Assignment: Lines containing the word "will" are to be copied from the data below.
---------- Record extracts
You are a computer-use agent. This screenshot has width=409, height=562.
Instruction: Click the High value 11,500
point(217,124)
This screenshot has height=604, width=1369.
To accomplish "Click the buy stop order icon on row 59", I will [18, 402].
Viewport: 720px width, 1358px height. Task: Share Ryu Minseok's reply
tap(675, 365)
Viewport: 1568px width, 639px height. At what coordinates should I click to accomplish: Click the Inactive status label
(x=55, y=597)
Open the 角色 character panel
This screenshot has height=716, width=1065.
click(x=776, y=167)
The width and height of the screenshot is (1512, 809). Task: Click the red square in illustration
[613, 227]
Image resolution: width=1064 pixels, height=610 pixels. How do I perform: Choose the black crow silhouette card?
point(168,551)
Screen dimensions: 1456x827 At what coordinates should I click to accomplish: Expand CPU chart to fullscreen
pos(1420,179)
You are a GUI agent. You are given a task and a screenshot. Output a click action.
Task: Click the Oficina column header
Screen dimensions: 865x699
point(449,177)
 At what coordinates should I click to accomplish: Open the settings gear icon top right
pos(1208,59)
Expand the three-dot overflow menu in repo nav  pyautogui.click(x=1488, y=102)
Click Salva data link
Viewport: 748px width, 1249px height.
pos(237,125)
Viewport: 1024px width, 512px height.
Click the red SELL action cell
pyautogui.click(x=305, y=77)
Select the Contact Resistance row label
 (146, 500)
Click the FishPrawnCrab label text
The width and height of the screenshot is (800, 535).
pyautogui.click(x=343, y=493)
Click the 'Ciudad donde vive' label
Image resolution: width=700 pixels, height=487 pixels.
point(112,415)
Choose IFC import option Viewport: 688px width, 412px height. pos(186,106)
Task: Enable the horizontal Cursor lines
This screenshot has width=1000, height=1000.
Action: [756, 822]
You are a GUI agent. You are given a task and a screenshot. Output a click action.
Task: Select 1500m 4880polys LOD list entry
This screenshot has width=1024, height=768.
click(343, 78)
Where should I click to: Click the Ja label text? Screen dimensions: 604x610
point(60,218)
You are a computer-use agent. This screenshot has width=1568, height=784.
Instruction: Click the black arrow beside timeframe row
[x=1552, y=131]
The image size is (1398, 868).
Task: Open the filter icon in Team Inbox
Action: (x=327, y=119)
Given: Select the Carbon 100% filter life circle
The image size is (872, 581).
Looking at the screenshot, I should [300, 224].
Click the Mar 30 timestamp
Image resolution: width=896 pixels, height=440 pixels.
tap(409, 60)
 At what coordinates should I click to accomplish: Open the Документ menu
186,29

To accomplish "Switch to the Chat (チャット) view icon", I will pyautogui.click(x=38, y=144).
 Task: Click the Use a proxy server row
--------------------
Result:
To accomplish "Click the buy stop order icon on row 59", I will [18, 402].
To accomplish "Switch to the Chat (チャット) view icon", I will pyautogui.click(x=38, y=144).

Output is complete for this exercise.